I get upset sometimes when my parents voice an opinion on how people of my age live .
DH and I have worked like beasts for years, to my own massive detriment (physical and mental, but as the highest earner I simply cannot afford to take a week or two out of work to get myself together). It got to one point in a particularly toxic employer that I became suicidal, and it took me 6 months to secure another job to go to. Until then unless we had the option of not paying bills or the mortgage, I had to work. I was working 60, 70 HR weeks on the "slow" weeks with a terrible commute on top... Completely unsustainable.
We don't have holidays, we don't have an especially fancy house, we don't have coffee out (take flasks), cinema is once a year.
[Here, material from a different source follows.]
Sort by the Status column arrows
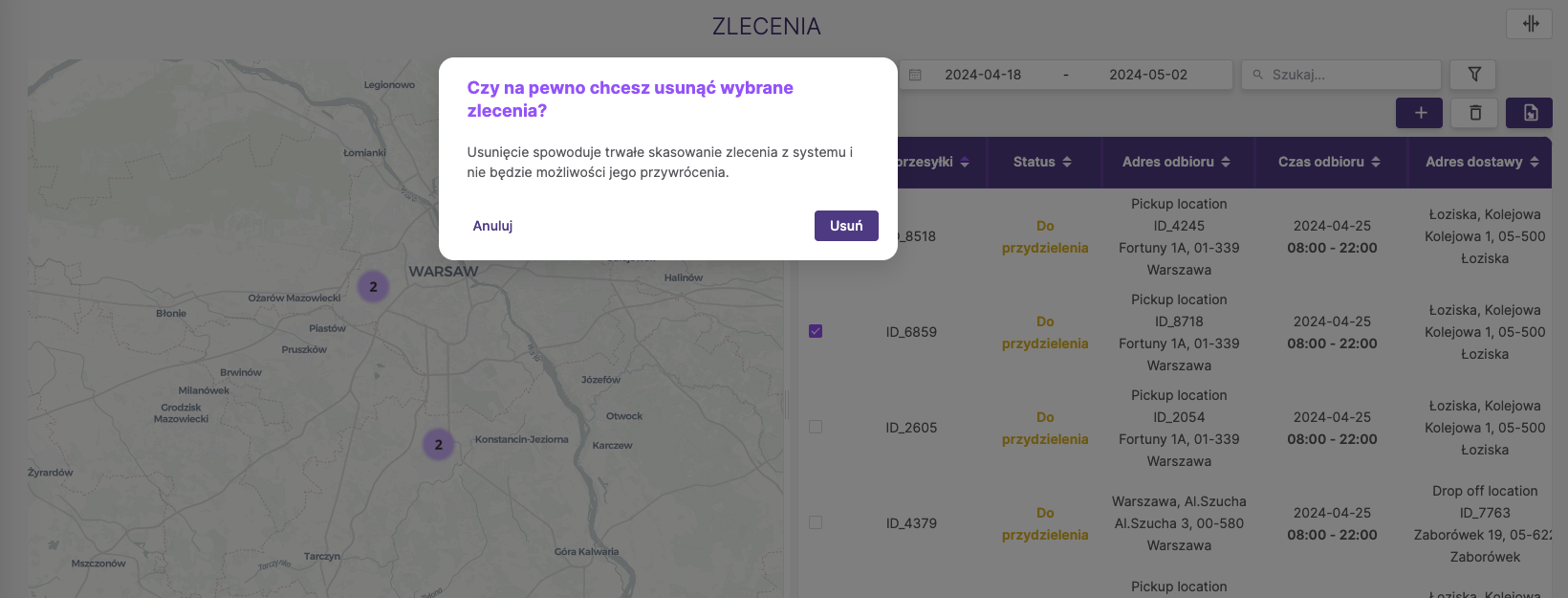Viewport: 1568px width, 598px height. click(1067, 162)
We don't live in luxury.
Yet my mum and dad (late 50s and early 60s) think their home ownership at 25 and paying off the mortgage mid 40s is due to their hard work and budgeting skills... As if my own inability to mimic their position at that age is due to a deficiency in me somehow!
The simply refuse to acknowledge that if dad was a full-time postie and mum stayed at home these days, not only would they not be on the housing ladder, the idea of retirement at 55 and supporting a housewife + kids as an option would be a far, far distant reality. How could someone on nmw or close to it, working 37hrs a week afford that these days?
It hasn't been possible for a long time, and it is NOT their skill and hard work that means they were doing so well at that age. The economy and living costs had a much bigger impact than they want to admit.